- _THE RECORDS_
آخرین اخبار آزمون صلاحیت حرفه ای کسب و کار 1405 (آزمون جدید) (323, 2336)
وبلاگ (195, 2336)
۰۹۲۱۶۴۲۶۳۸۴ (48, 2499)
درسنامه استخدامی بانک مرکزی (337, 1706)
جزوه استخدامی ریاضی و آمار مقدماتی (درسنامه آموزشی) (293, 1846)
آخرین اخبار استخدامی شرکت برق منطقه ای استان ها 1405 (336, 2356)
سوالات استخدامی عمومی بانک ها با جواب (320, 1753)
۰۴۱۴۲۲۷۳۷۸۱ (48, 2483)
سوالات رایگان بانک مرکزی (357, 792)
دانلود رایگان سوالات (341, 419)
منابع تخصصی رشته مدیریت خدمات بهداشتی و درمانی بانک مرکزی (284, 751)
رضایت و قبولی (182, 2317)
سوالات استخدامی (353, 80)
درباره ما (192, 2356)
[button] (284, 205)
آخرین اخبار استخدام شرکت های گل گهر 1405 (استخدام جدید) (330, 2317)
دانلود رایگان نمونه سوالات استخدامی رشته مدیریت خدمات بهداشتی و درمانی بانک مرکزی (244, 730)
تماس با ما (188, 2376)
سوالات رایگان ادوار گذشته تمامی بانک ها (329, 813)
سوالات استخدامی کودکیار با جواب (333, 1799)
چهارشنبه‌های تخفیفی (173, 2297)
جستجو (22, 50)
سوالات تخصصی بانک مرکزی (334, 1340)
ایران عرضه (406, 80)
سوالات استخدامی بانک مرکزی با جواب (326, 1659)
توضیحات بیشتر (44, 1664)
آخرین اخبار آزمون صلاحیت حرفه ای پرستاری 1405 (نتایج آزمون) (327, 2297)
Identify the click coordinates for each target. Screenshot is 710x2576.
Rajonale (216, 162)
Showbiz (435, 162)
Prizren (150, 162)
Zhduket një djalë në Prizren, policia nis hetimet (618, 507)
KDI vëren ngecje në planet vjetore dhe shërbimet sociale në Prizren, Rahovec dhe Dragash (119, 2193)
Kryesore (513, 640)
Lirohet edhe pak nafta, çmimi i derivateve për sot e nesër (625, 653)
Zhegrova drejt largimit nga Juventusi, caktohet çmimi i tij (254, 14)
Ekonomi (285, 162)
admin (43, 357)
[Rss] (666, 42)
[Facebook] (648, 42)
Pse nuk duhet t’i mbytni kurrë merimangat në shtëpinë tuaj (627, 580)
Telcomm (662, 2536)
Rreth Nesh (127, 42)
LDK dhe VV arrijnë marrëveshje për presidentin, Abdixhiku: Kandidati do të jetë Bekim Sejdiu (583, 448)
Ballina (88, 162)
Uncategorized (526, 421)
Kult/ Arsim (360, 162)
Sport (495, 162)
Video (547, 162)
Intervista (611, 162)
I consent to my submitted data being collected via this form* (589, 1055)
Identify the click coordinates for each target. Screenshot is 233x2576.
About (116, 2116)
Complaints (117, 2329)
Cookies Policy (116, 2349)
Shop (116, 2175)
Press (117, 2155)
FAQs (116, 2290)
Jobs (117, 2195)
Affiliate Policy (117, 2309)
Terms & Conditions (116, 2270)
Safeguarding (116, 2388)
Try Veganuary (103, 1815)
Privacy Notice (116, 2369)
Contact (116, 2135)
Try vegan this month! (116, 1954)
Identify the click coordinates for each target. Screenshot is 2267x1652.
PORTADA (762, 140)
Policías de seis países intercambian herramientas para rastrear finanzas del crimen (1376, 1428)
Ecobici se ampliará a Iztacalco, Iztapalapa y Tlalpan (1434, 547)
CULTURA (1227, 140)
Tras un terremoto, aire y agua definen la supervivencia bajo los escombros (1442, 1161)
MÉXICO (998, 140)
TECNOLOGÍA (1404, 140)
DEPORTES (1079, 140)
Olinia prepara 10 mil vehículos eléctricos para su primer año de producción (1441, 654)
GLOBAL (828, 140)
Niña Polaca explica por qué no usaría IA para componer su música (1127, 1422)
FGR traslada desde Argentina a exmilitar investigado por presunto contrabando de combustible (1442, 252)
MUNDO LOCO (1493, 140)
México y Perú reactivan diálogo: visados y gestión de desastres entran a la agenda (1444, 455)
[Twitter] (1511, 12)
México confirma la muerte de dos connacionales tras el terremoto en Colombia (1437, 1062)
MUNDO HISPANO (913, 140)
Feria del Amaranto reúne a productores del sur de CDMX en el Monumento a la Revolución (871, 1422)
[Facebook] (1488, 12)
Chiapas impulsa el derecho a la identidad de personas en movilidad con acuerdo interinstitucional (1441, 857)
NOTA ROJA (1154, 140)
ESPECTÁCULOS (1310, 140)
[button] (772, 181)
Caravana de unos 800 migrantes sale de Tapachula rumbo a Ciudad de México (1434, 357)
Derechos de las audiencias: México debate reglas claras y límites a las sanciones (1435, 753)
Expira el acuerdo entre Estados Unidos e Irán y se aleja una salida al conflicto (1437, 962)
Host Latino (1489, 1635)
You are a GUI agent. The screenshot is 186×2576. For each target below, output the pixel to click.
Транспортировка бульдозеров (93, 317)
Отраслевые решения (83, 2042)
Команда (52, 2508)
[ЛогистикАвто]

- _THE TASK_
Every entry should be duplicated exactly as written.

- _SOLVED PROBLEM_
آخرین اخبار آزمون صلاحیت حرفه ای کسب و کار 1405 (آزمون جدید) (323, 2336)
وبلاگ (195, 2336)
۰۹۲۱۶۴۲۶۳۸۴ (48, 2499)
درسنامه استخدامی بانک مرکزی (337, 1706)
جزوه استخدامی ریاضی و آمار مقدماتی (درسنامه آموزشی) (293, 1846)
آخرین اخبار استخدامی شرکت برق منطقه ای استان ها 1405 (336, 2356)
سوالات استخدامی عمومی بانک ها با جواب (320, 1753)
۰۴۱۴۲۲۷۳۷۸۱ (48, 2483)
سوالات رایگان بانک مرکزی (357, 792)
دانلود رایگان سوالات (341, 419)
منابع تخصصی رشته مدیریت خدمات بهداشتی و درمانی بانک مرکزی (284, 751)
رضایت و قبولی (182, 2317)
سوالات استخدامی (353, 80)
درباره ما (192, 2356)
[button] (284, 205)
آخرین اخبار استخدام شرکت های گل گهر 1405 (استخدام جدید) (330, 2317)
دانلود رایگان نمونه سوالات استخدامی رشته مدیریت خدمات بهداشتی و درمانی بانک مرکزی (244, 730)
تماس با ما (188, 2376)
سوالات رایگان ادوار گذشته تمامی بانک ها (329, 813)
سوالات استخدامی کودکیار با جواب (333, 1799)
چهارشنبه‌های تخفیفی (173, 2297)
جستجو (22, 50)
سوالات تخصصی بانک مرکزی (334, 1340)
ایران عرضه (406, 80)
سوالات استخدامی بانک مرکزی با جواب (326, 1659)
توضیحات بیشتر (44, 1664)
آخرین اخبار آزمون صلاحیت حرفه ای پرستاری 1405 (نتایج آزمون) (327, 2297)
Identify the click coordinates for each target. Screenshot is 710x2576.
Rajonale (216, 162)
Showbiz (435, 162)
Prizren (150, 162)
Zhduket një djalë në Prizren, policia nis hetimet (618, 507)
KDI vëren ngecje në planet vjetore dhe shërbimet sociale në Prizren, Rahovec dhe Dragash (119, 2193)
Kryesore (513, 640)
Lirohet edhe pak nafta, çmimi i derivateve për sot e nesër (625, 653)
Zhegrova drejt largimit nga Juventusi, caktohet çmimi i tij (254, 14)
Ekonomi (285, 162)
admin (43, 357)
[Rss] (666, 42)
[Facebook] (648, 42)
Pse nuk duhet t’i mbytni kurrë merimangat në shtëpinë tuaj (627, 580)
Telcomm (662, 2536)
Rreth Nesh (127, 42)
LDK dhe VV arrijnë marrëveshje për presidentin, Abdixhiku: Kandidati do të jetë Bekim Sejdiu (583, 448)
Ballina (88, 162)
Uncategorized (526, 421)
Kult/ Arsim (360, 162)
Sport (495, 162)
Video (547, 162)
Intervista (611, 162)
I consent to my submitted data being collected via this form* (589, 1055)
Identify the click coordinates for each target. Screenshot is 233x2576.
About (116, 2116)
Complaints (117, 2329)
Cookies Policy (116, 2349)
Shop (116, 2175)
Press (117, 2155)
FAQs (116, 2290)
Jobs (117, 2195)
Affiliate Policy (117, 2309)
Terms & Conditions (116, 2270)
Safeguarding (116, 2388)
Try Veganuary (103, 1815)
Privacy Notice (116, 2369)
Contact (116, 2135)
Try vegan this month! (116, 1954)
Identify the click coordinates for each target. Screenshot is 2267x1652.
PORTADA (762, 140)
Policías de seis países intercambian herramientas para rastrear finanzas del crimen (1376, 1428)
Ecobici se ampliará a Iztacalco, Iztapalapa y Tlalpan (1434, 547)
CULTURA (1227, 140)
Tras un terremoto, aire y agua definen la supervivencia bajo los escombros (1442, 1161)
MÉXICO (998, 140)
TECNOLOGÍA (1404, 140)
DEPORTES (1079, 140)
Olinia prepara 10 mil vehículos eléctricos para su primer año de producción (1441, 654)
GLOBAL (828, 140)
Niña Polaca explica por qué no usaría IA para componer su música (1127, 1422)
FGR traslada desde Argentina a exmilitar investigado por presunto contrabando de combustible (1442, 252)
MUNDO LOCO (1493, 140)
México y Perú reactivan diálogo: visados y gestión de desastres entran a la agenda (1444, 455)
[Twitter] (1511, 12)
México confirma la muerte de dos connacionales tras el terremoto en Colombia (1437, 1062)
MUNDO HISPANO (913, 140)
Feria del Amaranto reúne a productores del sur de CDMX en el Monumento a la Revolución (871, 1422)
[Facebook] (1488, 12)
Chiapas impulsa el derecho a la identidad de personas en movilidad con acuerdo interinstitucional (1441, 857)
NOTA ROJA (1154, 140)
ESPECTÁCULOS (1310, 140)
[button] (772, 181)
Caravana de unos 800 migrantes sale de Tapachula rumbo a Ciudad de México (1434, 357)
Derechos de las audiencias: México debate reglas claras y límites a las sanciones (1435, 753)
Expira el acuerdo entre Estados Unidos e Irán y se aleja una salida al conflicto (1437, 962)
Host Latino (1489, 1635)
You are a GUI agent. The screenshot is 186×2576. For each target below, output the pixel to click.
Транспортировка бульдозеров (93, 317)
Отраслевые решения (83, 2042)
Команда (52, 2508)
[ЛогистикАвто]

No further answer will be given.